Mr Reed, aged 72, who has farmed all his life at Higher Ranscombe, near Wootton Courtenay, was told by officials the cow had contracted TB.

But despite the disease being confirmed, he has not seen any symptoms other than a small lump on the animal’s neck.

Officials want to seize this cow after diagnosing it with TB and remove it from her calf on Michael reed's farm.
Officials want to seize this cow after diagnosing it with TB and remove it from her calf on Michael reed's farm. PHOTO: George Ody. ( )

Mr Reed said the diagnosis came three days before the Hereford Cross cow gave birth to its calf.

Now, he wants the calf to be able to suckle and fears it will die if the mother is seized.

Mr Reed said: “I have isolated the cow and calf so nothing gets passed on to the rest of the herd.

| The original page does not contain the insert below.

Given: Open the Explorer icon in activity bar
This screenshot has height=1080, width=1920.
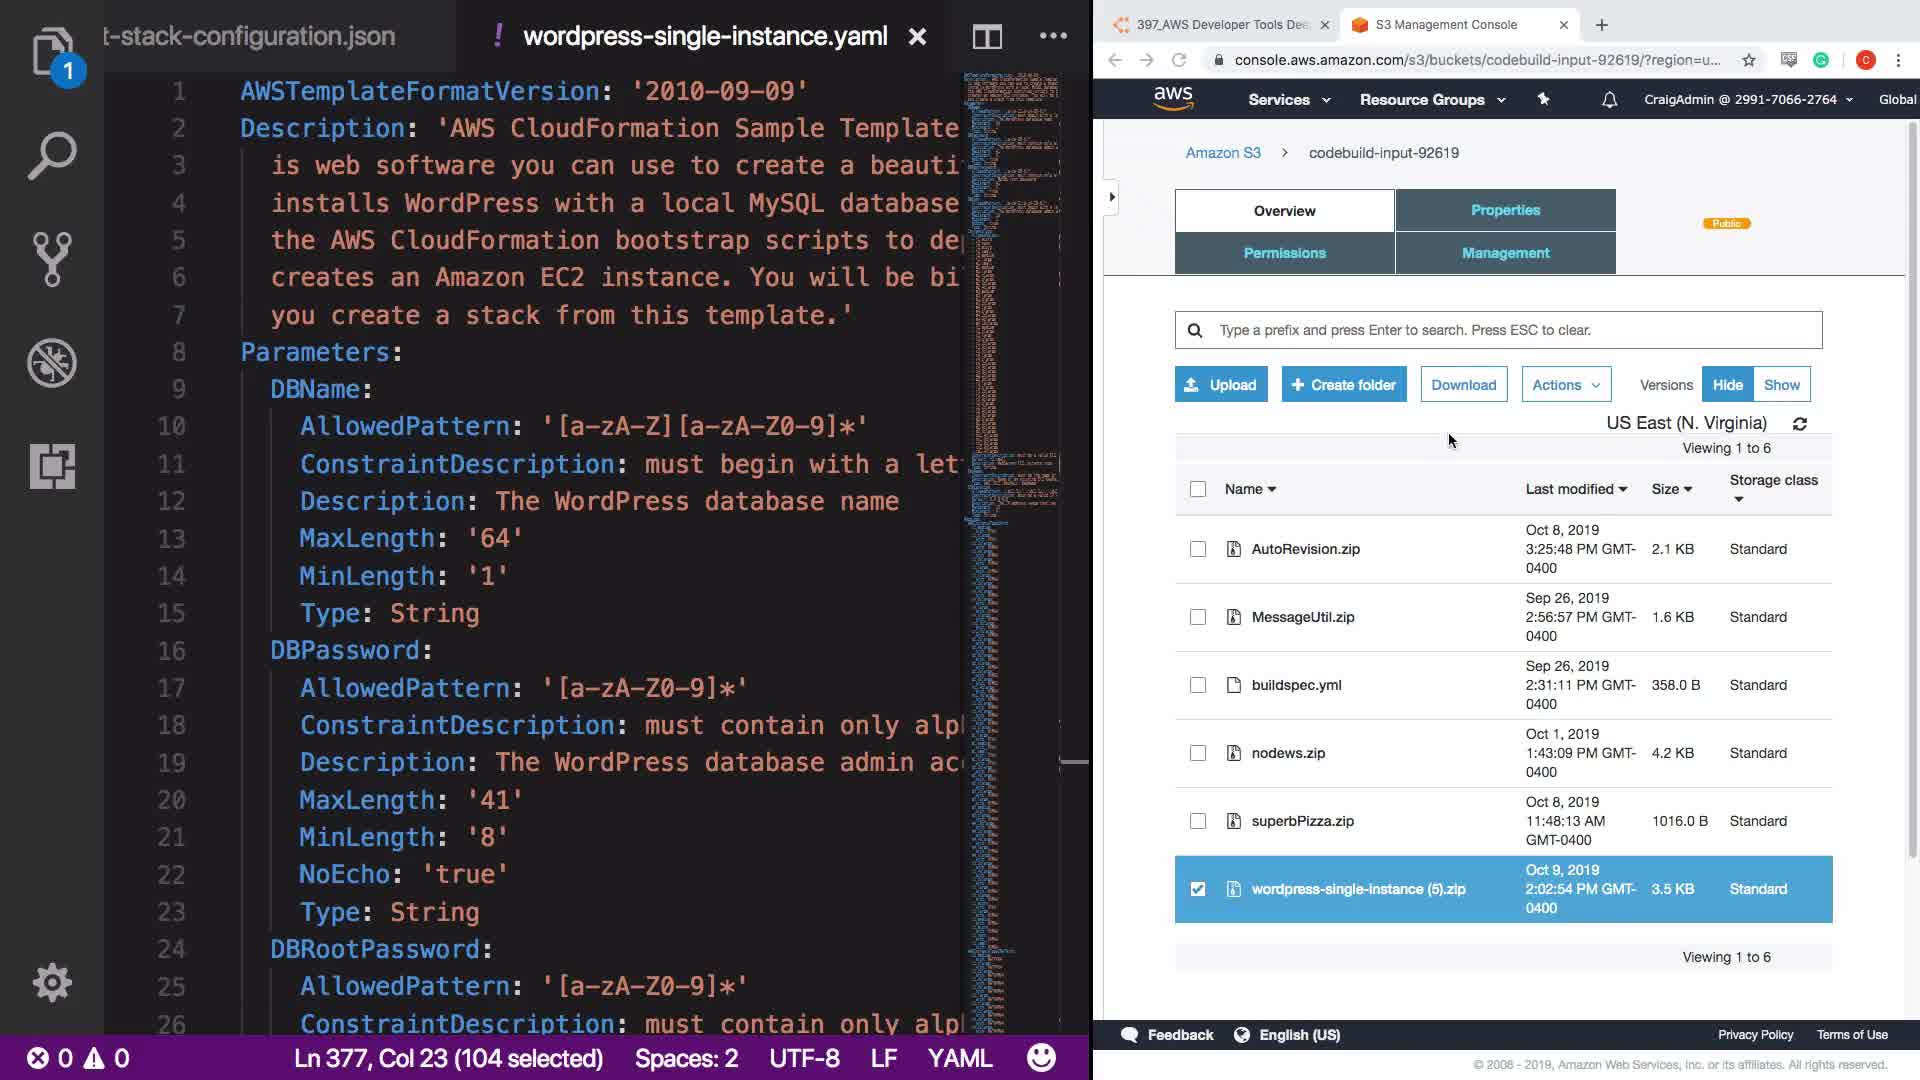Looking at the screenshot, I should pyautogui.click(x=51, y=52).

“If a cow has a calf she should be allowed to suckle it.

“Ideally, the calf would stay with the mother for six months, and I want to campaign for a minimum of four months.

“They do not seem to realise how difficult it is to raise a calf.”

Mr Reed said officials were blindly following regulations and not looking at the individual circumstances of the case when they ruled the cow had to be removed.

Now, he is to meet vets and officials due to visit him on Thursday (May 16).

But Mr Reed said if they insisted on the animal’s removal then he would fight it all the way.

He said: “I can put tractors across the lane so they will not be able to get in.

Exmoor farmer Michael Reed. PHOTO: George Ody.
Exmoor farmer Michael Reed. PHOTO: George Ody. ( )

“I will take it all the way, as far as I can go with it. I am very disturbed by it.”

Mr Reed said he was highly suspicious of the TB testing because Wootton Courtenay was in a designated ‘high risk’ area where officials were able to ‘make an assumption’ of disease even without any symptoms showing.

He said the rest of his 45 head of mixed cattle were clear of TB and it was a ‘real mystery’ how one animal alone could catch it and not the others.

Mr Reed said: “She was actually tested by the vet in-calf in February and was clear.

“Then, in April they said the cow had TB and three days later she calved.

“I do not know how she picked it up.

“I am very suspicious the injections may have been contaminated.

“I have been free of TB for two years and they have culled the badgers, although now they say it has got into the deer and they have been culling them.”

It was a case of deja vu for Mr Reed after he had an animal taken away two years ago without any conclusive test results and despite it being a strong cow.

He said: “Two years ago they persuaded me to let a cow go, but I will stand firm this time.”

Mr Reed took on the farm from his parents John Reed and Betty Reed (nee Webber), who moved there in 1947.